Generating An Ensemble of Environment-informed, Convection-permitting
Dynamical Downscaling Simulations for Climate-change Projections of
Hazardous Convective Weather
Abstract
Convection-permitting dynamical downscaling (CPDD) allows for an
explicit representation of the storm-scale generators of tornadoes,
hail, severe thunderstorm winds, and locally heavy precipitation.

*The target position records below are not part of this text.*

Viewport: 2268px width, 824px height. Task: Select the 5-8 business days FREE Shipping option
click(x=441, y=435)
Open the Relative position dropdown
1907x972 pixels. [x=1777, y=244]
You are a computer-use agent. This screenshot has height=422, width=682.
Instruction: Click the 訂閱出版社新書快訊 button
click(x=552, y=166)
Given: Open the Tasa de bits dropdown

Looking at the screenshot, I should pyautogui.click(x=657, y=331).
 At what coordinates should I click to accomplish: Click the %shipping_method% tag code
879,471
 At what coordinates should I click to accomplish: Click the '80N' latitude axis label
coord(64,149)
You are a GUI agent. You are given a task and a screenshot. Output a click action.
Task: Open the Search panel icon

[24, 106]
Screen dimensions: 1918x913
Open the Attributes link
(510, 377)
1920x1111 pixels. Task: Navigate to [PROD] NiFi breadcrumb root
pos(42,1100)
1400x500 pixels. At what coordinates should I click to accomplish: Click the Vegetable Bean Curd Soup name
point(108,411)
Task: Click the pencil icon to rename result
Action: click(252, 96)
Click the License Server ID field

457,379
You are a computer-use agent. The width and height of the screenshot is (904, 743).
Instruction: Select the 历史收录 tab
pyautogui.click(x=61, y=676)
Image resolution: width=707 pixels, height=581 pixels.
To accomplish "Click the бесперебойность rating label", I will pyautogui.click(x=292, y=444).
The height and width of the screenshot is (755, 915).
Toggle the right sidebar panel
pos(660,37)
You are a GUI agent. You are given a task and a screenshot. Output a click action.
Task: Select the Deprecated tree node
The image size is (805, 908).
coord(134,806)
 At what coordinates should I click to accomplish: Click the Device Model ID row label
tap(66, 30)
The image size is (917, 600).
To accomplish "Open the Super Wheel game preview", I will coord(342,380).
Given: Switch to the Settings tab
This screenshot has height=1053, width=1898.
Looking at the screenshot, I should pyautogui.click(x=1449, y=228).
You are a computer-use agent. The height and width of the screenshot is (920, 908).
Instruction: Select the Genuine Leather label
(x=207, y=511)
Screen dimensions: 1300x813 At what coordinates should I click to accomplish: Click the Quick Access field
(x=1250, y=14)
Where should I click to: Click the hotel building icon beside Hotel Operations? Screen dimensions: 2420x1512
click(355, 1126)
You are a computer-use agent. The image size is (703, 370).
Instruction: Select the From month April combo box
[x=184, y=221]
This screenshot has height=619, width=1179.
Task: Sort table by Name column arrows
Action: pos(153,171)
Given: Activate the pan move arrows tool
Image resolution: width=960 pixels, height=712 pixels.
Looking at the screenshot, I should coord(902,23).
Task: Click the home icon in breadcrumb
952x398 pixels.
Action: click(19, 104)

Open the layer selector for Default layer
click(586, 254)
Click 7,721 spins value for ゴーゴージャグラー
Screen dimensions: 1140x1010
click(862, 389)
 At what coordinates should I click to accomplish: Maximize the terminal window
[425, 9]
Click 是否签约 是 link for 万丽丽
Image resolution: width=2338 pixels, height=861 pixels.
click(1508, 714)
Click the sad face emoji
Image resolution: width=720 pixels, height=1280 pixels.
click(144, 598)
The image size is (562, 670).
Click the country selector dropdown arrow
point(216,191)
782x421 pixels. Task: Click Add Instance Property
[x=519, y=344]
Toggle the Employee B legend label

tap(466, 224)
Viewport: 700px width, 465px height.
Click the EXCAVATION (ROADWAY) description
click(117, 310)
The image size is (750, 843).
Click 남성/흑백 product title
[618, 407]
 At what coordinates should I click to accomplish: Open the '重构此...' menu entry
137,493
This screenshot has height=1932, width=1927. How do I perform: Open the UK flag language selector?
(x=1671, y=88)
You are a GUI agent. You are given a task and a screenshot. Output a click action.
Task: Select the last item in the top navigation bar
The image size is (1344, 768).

Possible changes in such hazardous convective weather (HCW) due to
human-induced climate change are therefore projected with higher
confidence using CPDD than with analyses of relatively coarse global
climate models (GCM). However, the computational resources necessary for
CPDD are significant and therefore CPDD-based future projections of HCW
have tended to be based on a single experiment, and thus absent of
uncertainty measures otherwise determined with an ensemble of
experiments via an ensemble of GCMs. Herein we present
“environment-informed” CPDD as a means to efficiently generate a CPDD
ensemble driven by different GCMs. This variant of CPDD is applied only
to a subset of days and geographical domains over which the
meteorological conditions potentially favor HCW; unnecessary model
integrations on meteorologically unfavorable days and domains are
thereby eliminated. The selection procedure also accounts for GCM
biases.The temporal and geospatial occurrence of historical HCW over the
United States is demonstrated from the perspective of
environment-informed CPDD as applied to eight different GCMs and ERA5
reanalysis. The overall geographical distributions in HCW vary
considerably from downscaled GCM to GCM, thus demonstrating the value of
an ensemble. The efficiency in which HCW is realized in favorable
environments also varies considerably across the eight downscaled GCMs.